Problem/Motivation
See #3305003: Create standard steps for creating database dumps and #3213633: Improve DX of maintaining migration database fixtures: provide an option for creating per-table database fixtures in DbDumpcommand for some background.
Right now we ship database dumps compressed with core. Updating these is complicated and error prone - i.e. to remove a module from a dump you have to load it into the version of core that the database dump was created with, uninstall the module, then re-export the dump. But the re-exporting might need to be made with the 11.x version of the script, not the 9.4.x version of the script, to incorporate improvements to the dump script. It's equally complicated updating for example an 8.9.x dump to a 9.4.x dump when we remove database updates.
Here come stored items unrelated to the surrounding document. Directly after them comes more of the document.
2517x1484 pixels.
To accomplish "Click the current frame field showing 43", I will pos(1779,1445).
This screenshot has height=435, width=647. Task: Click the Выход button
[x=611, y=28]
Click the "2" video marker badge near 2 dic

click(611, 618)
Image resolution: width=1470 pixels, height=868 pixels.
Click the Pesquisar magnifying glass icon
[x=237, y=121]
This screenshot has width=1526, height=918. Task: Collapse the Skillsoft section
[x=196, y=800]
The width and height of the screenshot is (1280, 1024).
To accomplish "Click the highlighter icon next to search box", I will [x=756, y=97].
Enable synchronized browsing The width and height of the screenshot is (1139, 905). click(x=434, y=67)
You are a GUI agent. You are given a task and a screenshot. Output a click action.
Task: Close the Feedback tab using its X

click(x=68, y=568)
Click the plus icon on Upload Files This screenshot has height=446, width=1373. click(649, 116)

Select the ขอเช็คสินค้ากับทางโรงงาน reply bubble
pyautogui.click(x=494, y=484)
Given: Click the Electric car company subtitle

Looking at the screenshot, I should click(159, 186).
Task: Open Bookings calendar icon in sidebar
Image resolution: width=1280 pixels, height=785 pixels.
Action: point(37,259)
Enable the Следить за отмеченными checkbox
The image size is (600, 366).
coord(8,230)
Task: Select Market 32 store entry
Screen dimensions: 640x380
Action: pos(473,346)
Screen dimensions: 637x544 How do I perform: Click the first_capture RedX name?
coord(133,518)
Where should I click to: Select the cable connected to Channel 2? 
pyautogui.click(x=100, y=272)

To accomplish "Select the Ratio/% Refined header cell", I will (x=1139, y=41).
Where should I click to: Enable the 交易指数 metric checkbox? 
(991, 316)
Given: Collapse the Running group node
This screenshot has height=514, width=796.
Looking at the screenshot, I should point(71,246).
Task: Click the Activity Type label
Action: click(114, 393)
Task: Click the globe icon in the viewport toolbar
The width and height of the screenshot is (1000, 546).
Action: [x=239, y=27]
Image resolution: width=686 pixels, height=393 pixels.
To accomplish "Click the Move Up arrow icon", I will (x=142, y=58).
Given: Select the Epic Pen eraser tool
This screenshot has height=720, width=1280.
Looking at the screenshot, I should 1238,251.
I don't have a fully developed idea for how this would work, but I think we can possibly replace this if we rely on gitlab a bit more. See also this discussion in slack:
https://drupal.slack.com/archives/C1BMUQ9U6/p1700048273974479
1. Have a gitlab pipeline that installs, via a build test, the version of Drupal we want to update from. In the build test, create the content that we want to update (save nodes, comments, taxonomy terms, users, create some extra fields of various types etc.).
2. Somewhere in the build test, export the populated database to a dump file.
3. Save the dump file either as an artifact of the file itself, or into a container.
4. In the actual update test, we then rely on the database dump file, load it and update from that.
This way steps #1-3 can happen once per week, once per month etc. instead of every single time that tests run - so even though it'll be a lot of processing going on creating the dump, it'll happen infrequently.
To modify the dump output, we can update the test to add extra/different content and/or update the test to install a different version of Drupal.
We can also produce multiple database exports - for example a 9.4.4 dump, but also a 9.4.4 dump upgraded to 9.5.11. Or a 9.5.11 dump from a fresh install. If the tests work across core versions, this could even be done via a data provider.
Comments
Comment #2
catchComment #3
alexpottThe fun will be making them locally too, but this is a great idea. +1
Comment #4
catchComment #5
bbralaIf we maken sure running locally works by having the job in the main yaml, making it locally is easy, just takes some cpu.
Or you just download a dump
Comment #6
catchYes definitely #5 is the challenge, but I think with options both to recreate the dump or download one, then it should be OK - the instructions for that will be easier to write than the ones for editing a dump now.
Comment #7
wim leersAs the last person to having manually fixed the fixtures at #3400368-10: Deprecate path.temporary in system.file configuration schema, following 🤓
Comment #8
nicxvan commentedI know this was originally created for different reasons, but this is related to a public security issue so I hope it's ok to tag this and mark that issue as the parent.
Comment #9
catchSlowly learning how cross-pipeline artifacts work in #3462763: Use artifacts to share the phpstan result and cspell caches from core to MRs and it's all a bit tricky but it should work for this.
Comment #10
hetal.solankiComment #11
catchDiscussed this briefly with @alexpott and DrupalCon Vienna and he had a similar but potentially much easier idea than what's currently in the issue summary.
Instead of using a build test to generate a database dump on an older Drupal version, we could use a build test to install Umami, and then update that installed site.
We can probably install modules and create content on the installed site prior to updating it if we need extra data to test a specific update too.